Transcribe every line of the material below without change, apart from dropping the pictures.

════════════════════

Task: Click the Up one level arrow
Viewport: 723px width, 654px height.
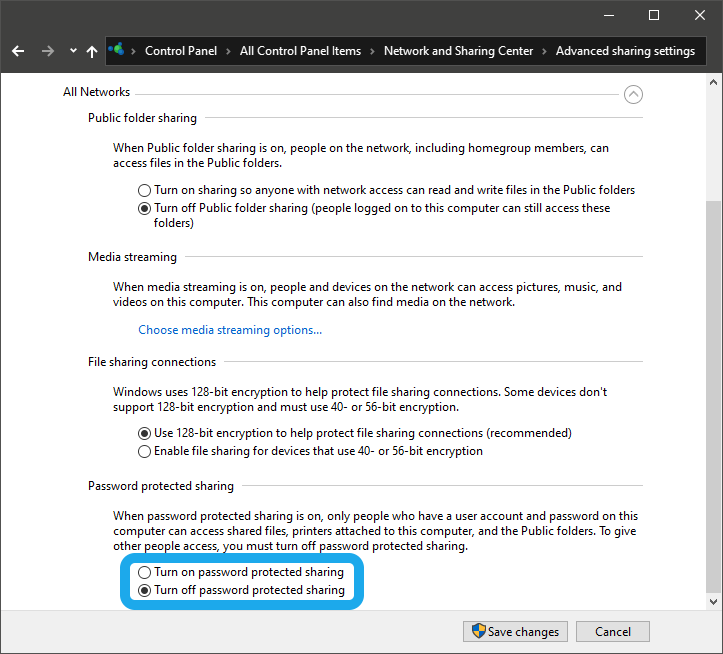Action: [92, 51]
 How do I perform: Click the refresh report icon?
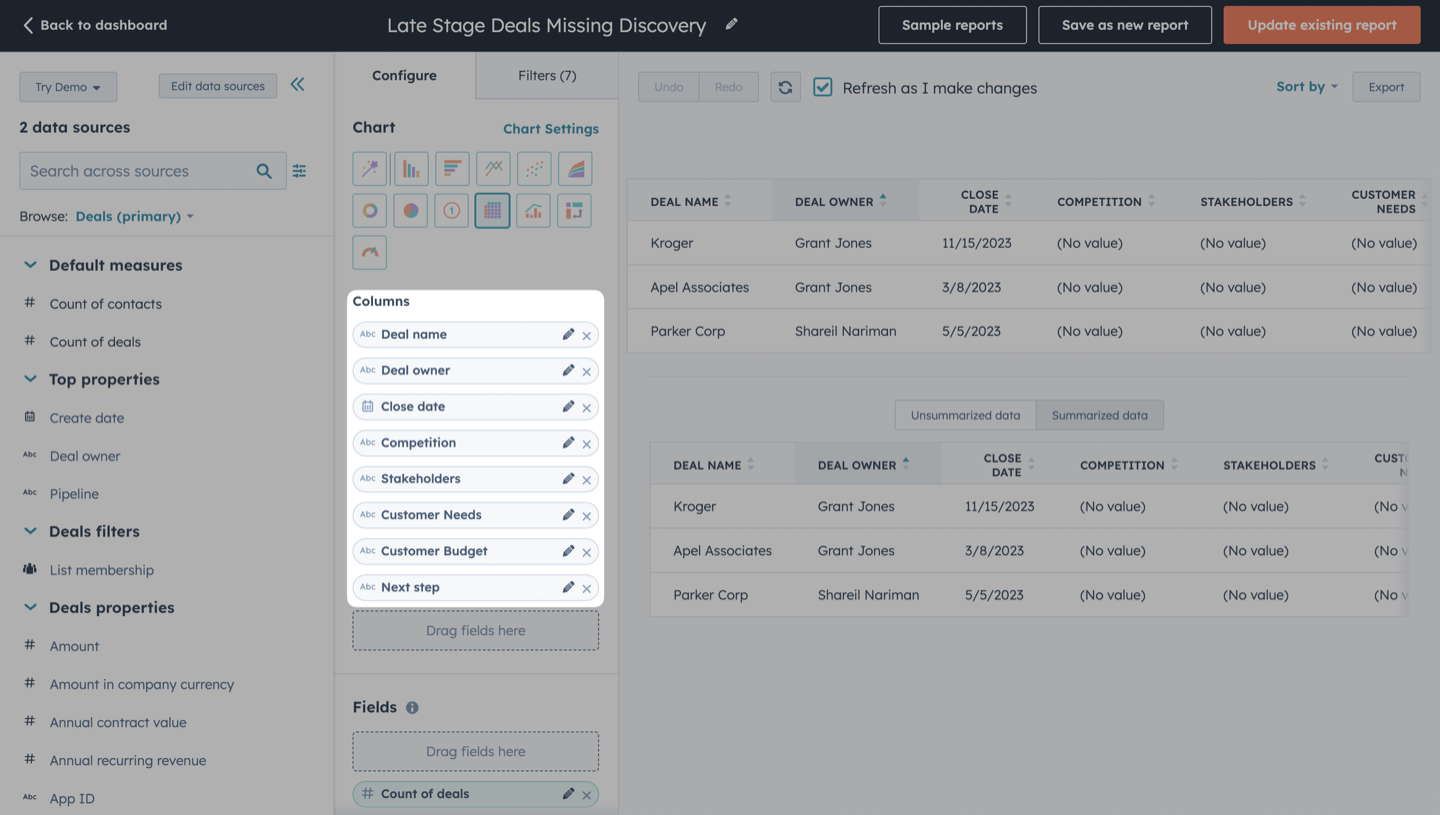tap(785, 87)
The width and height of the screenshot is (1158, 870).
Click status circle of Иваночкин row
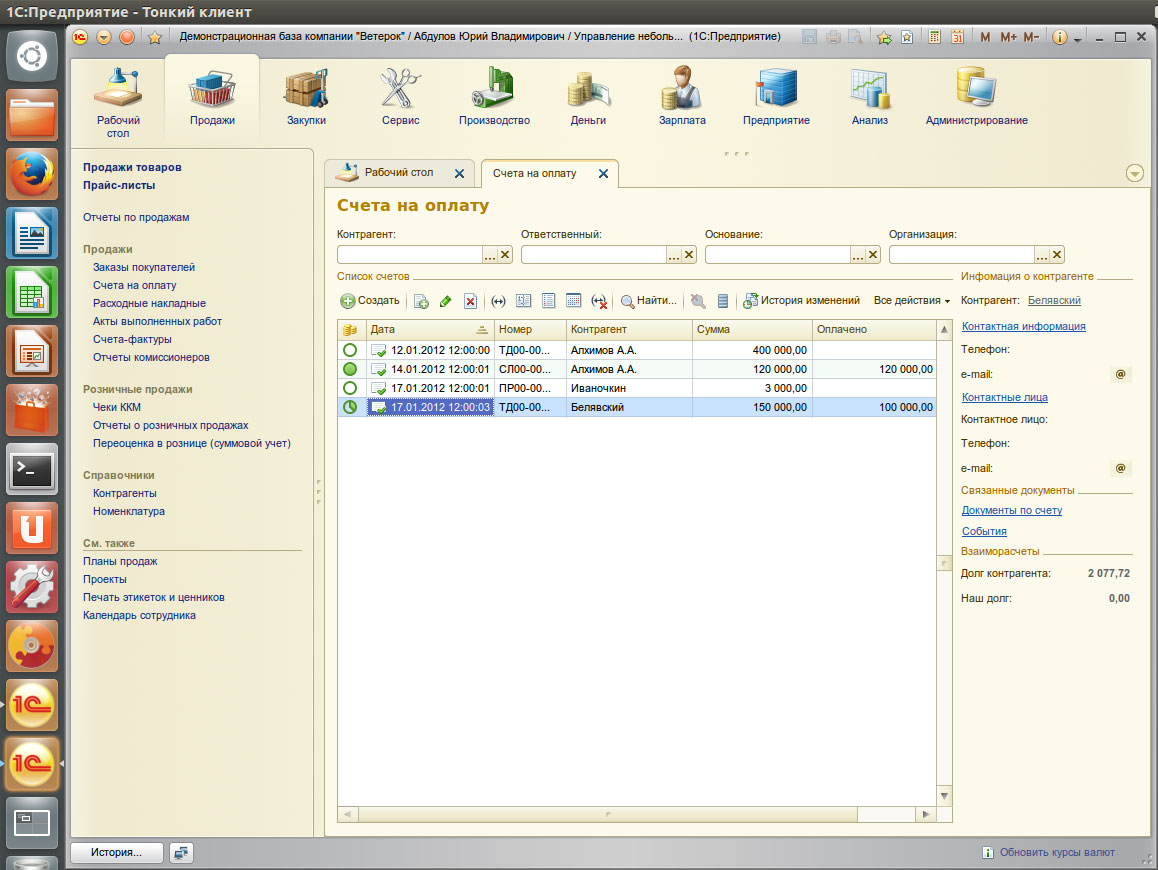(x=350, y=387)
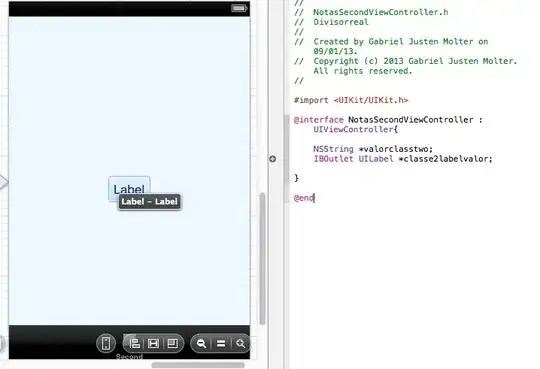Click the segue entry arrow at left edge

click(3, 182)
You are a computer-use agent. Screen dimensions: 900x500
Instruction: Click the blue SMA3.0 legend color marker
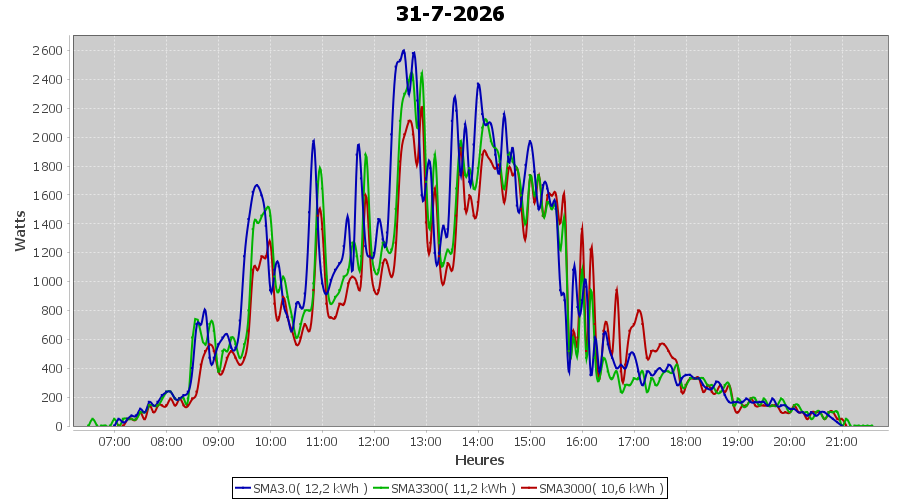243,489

════════════════════

**Solution to the problem**:
Task: Click the Up one level arrow
Viewport: 723px width, 654px height.
Action: [92, 51]
 How do I perform: Click the refresh report icon?
tap(785, 87)
The width and height of the screenshot is (1158, 870).
Click status circle of Иваночкин row
(x=350, y=387)
Click the segue entry arrow at left edge

click(3, 182)
You are a computer-use agent. Screen dimensions: 900x500
Instruction: Click the blue SMA3.0 legend color marker
243,489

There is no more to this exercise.